◆ **Data for this task**
>>

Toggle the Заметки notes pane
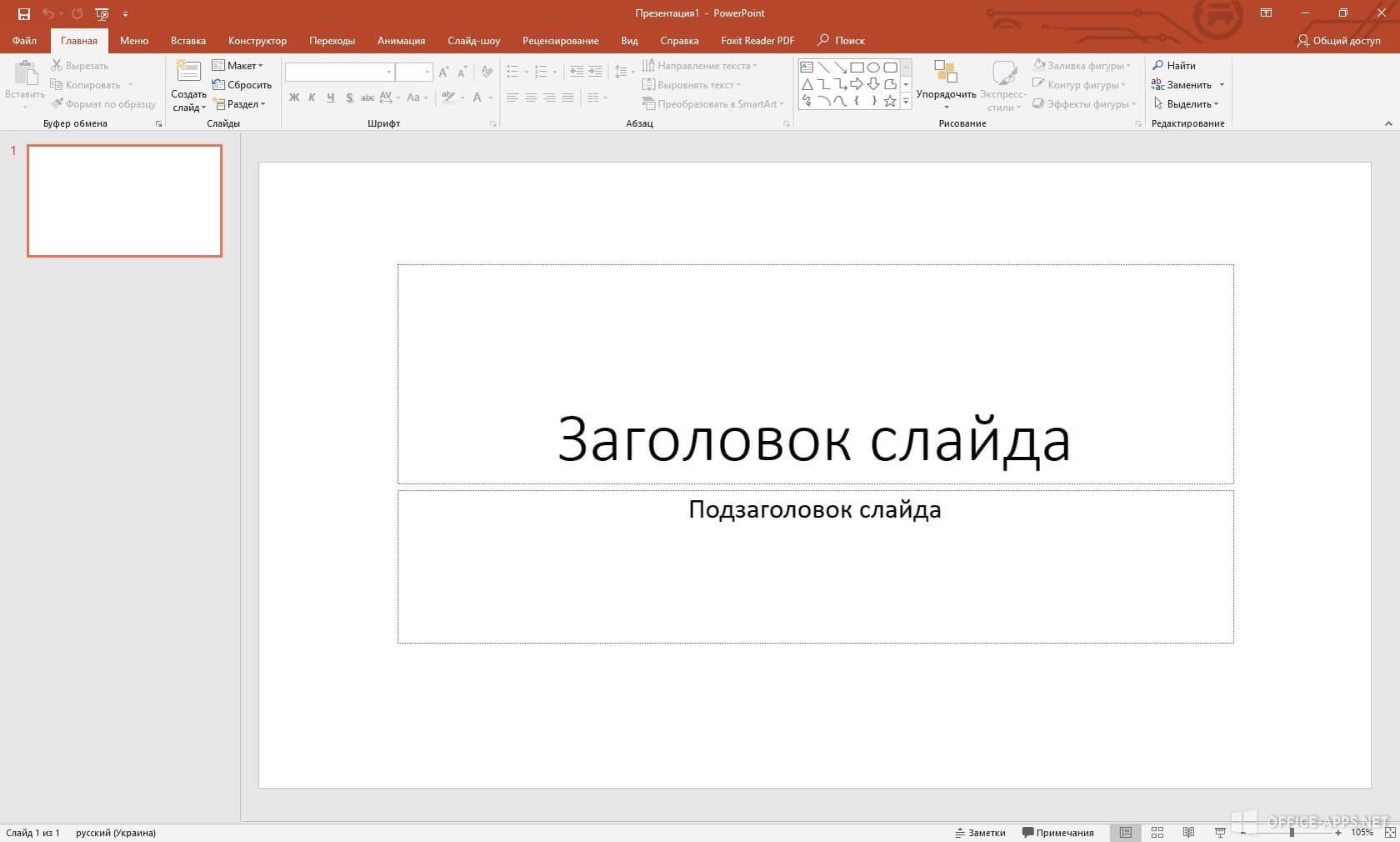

<<
>>

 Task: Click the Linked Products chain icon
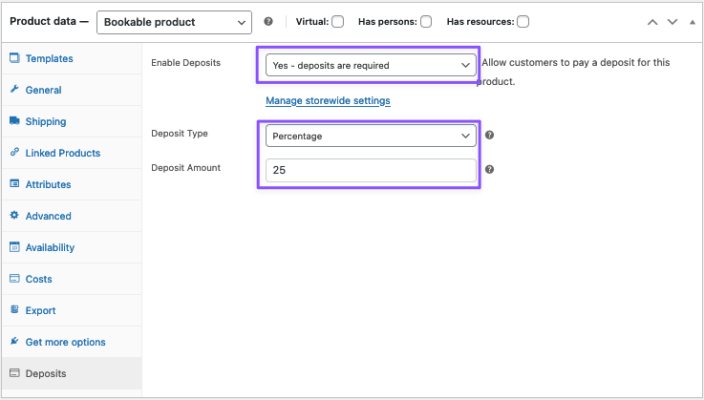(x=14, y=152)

<<
>>

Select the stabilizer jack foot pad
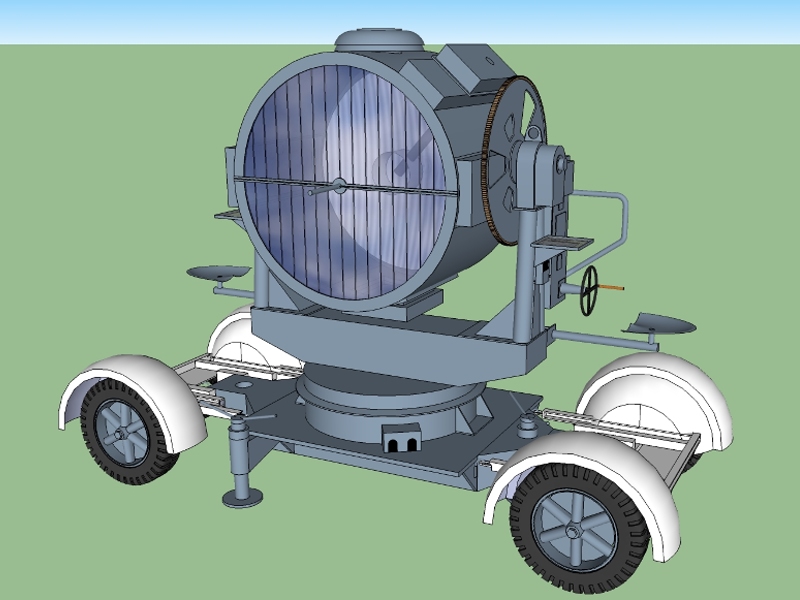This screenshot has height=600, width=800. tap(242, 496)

<<

◆ **The exercise**
Identify every line in the records above that contains the string "chain", and copy each such line. The match is case-sensitive.

◆ **Expected output**
 Task: Click the Linked Products chain icon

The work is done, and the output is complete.